L’application immédiate de la réforme de la garde à vue, décidée vendredi par la Cour de cassation, satisfait les avocats qui seront désormais présents tout au long de la procédure. Du côté des policiers, c’est l’inquiétude qui domine. Deux réactions très contrastées.

"C'est l'euphorie ! ", a ainsi lancé sur Europe1 Maître Eolas, avocat blogueur. "On obtient enfin gain de cause, donc on laisse éclater notre joie," a poursuivi l'avocat devenu une référence sur internet.

"C’est très excitant"

"La première conséquence, c'est que toutes les gardes à vue en cours à 14h00 sont frappées de nullité", a-t-il expliqué. "On est un peu dans l'improvisation mais c'est très excitant de vivre ces moments-là", a ajouté Maître Eolas, qui estime que la France avait "un véritable retard" en la matière.

Au commissariat du 4e arrondissement de Paris, deux jeunes avocats ont débarqué en urgence vendredi après-midi. Ils sont aussi très heureux d'être parmi les premiers à expérimenter la nouvelle procédure : "c'est un moment très important pour moi en tant qu'avocat", a lancé l'un deux au micro d'Europe 1. "Depuis toujours, les avocats se mobilisent pour la garde à vue. Désormais, ils vont pouvoir participer pleinement à la défense pénale et non plus être réduit à faire du soutien psychologique", estime-t-il.

"Dans le brouillard"

Du côté des policiers, on déplore en revanche un manque de préparation : "on vous donne un texte le matin, qui fait quand même un certain nombre de pages et on vous dit ‘cet après-midi, vous le mettez en place’, sans avoir travaillé le texte, sans avoir formé les officiers de police judiciaire", s’est agacé sur Europe 1 Philippe Capon, secrétaire national d'Unsa Police.

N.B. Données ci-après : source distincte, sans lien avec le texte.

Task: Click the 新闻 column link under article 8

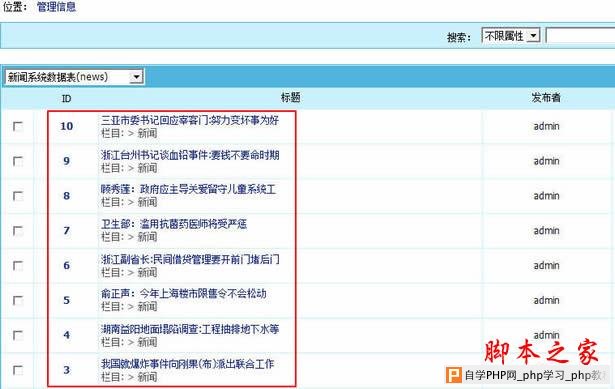Action: (147, 202)
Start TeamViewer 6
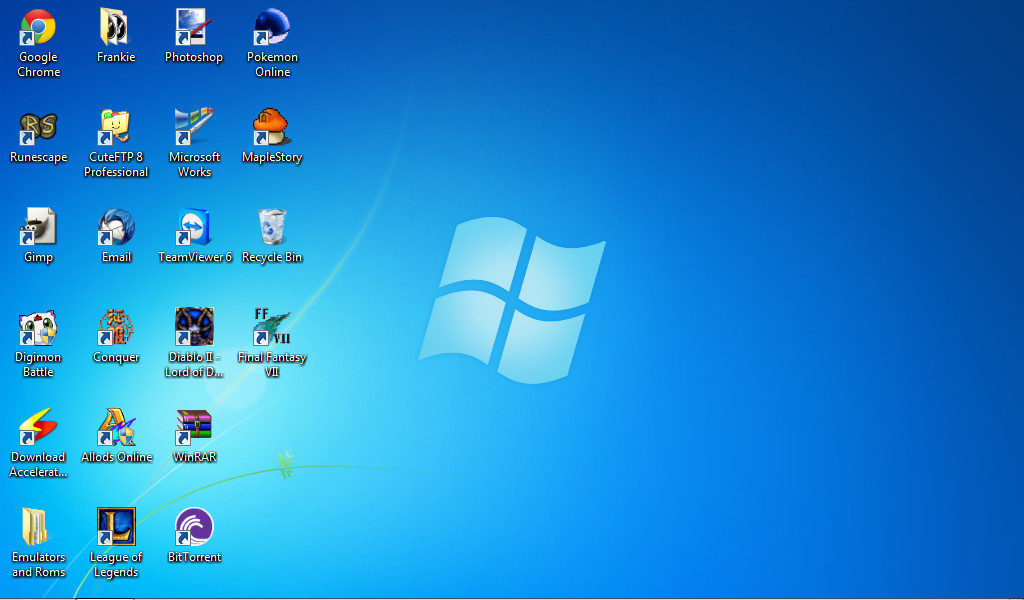 [194, 228]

Pour lui, "c’est comme si dans une usine, on amenait des nouvelles machines et à peine arrivées, on disait aux ouvriers ‘vous vous mettez dessus tout de suite, il faut qu’elles soient productives tout de suite avec un taux de productivité important’".

Une colère que Maître Eolas trouve légitime : "les policiers ne sont pas allergiques aux droits de l'Homme mais ils sont dans le brouillard complet", a estimé le magistrat. "Ils n'ont pas eu d'explications. Ils sont complètement perdus et ceux qui devraient leur donner des informations ne leur en donnent pas", a poursuivi le magistrat.

Initialement, la réforme devait être mise en vigueur le 1er juin. Mais la décision de la Cour de cassation dans une affaire concernant des étrangers en situation irrégulière a précipité son application.